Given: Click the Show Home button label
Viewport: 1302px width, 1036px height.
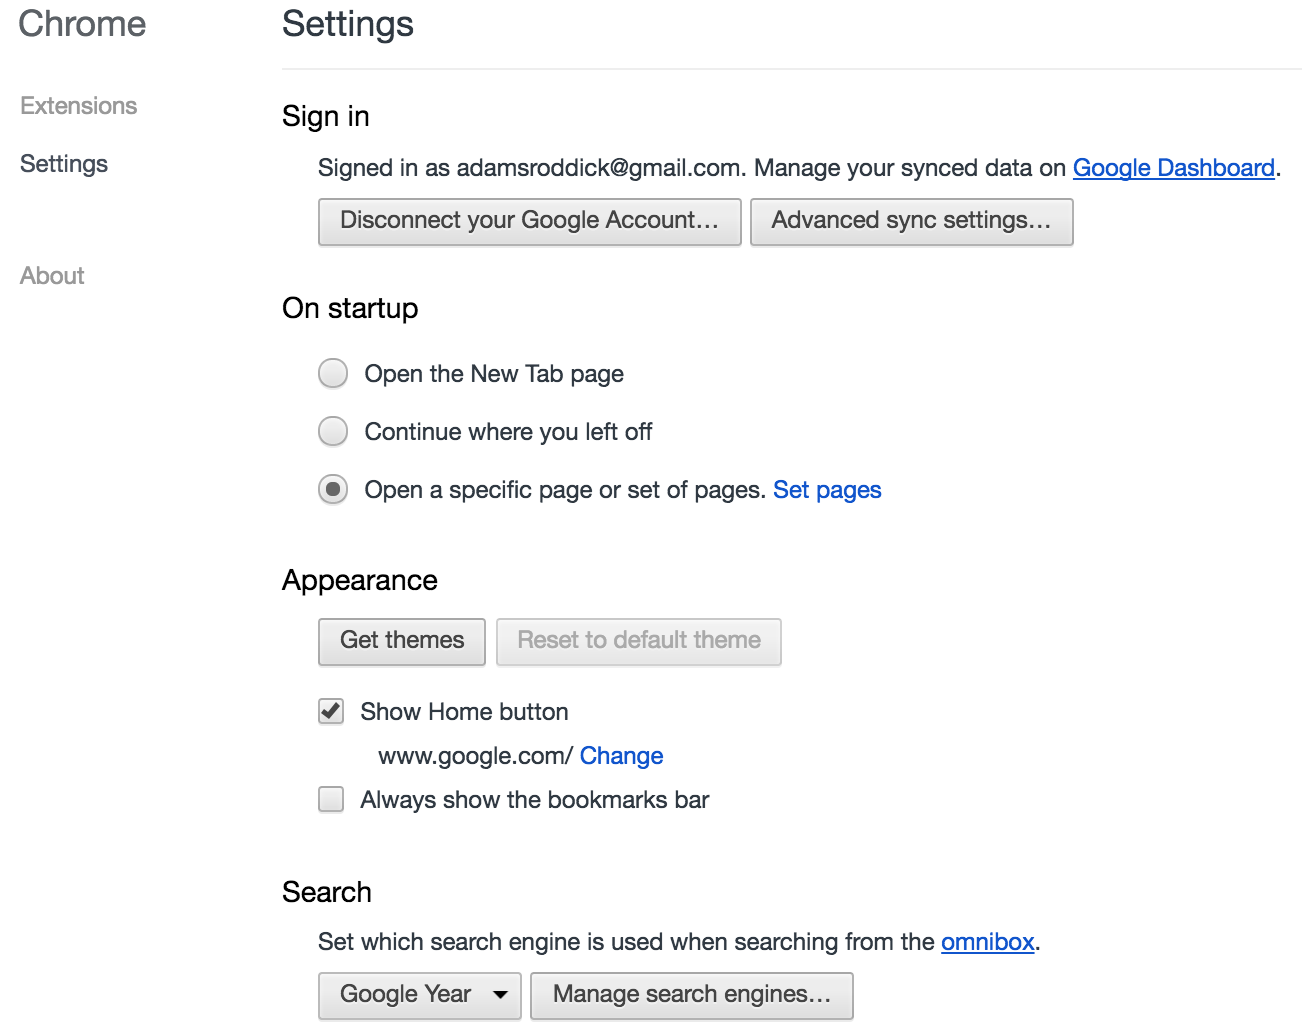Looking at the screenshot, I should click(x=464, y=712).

=-=-=

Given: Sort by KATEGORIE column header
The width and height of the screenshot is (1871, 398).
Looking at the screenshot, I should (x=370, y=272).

=-=-=

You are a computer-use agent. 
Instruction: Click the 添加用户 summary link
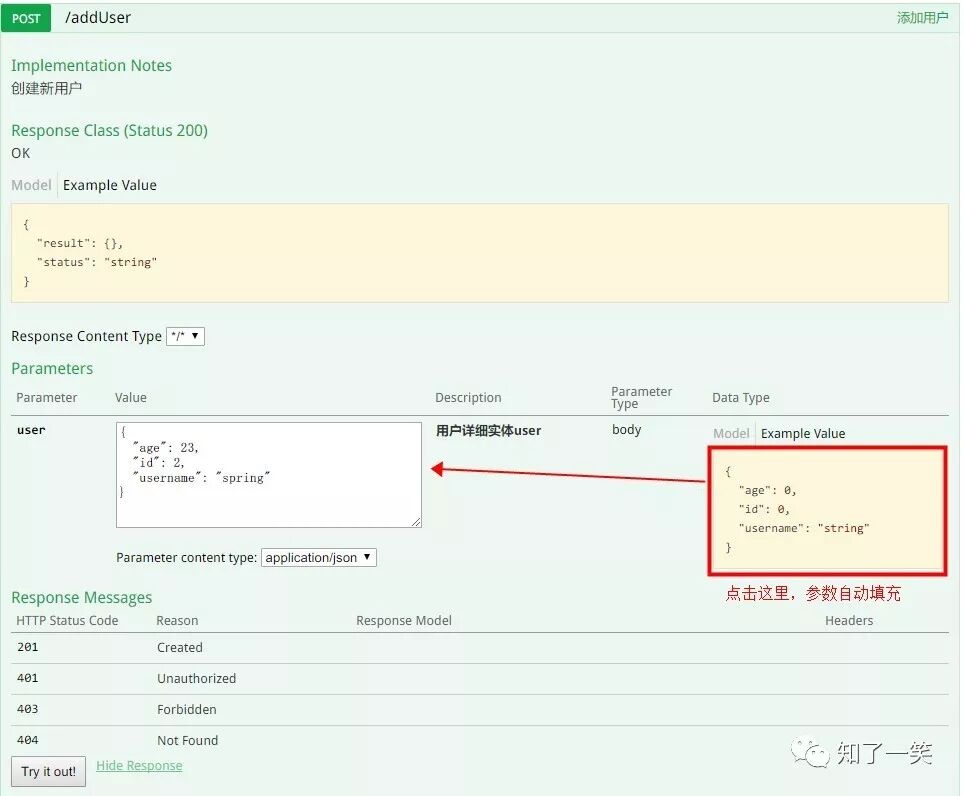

=-=-=

__Brief__
Copy out every line from the material above in which the word "Given" appears.

__Written answer__
Given: Click the Show Home button label
Given: Sort by KATEGORIE column header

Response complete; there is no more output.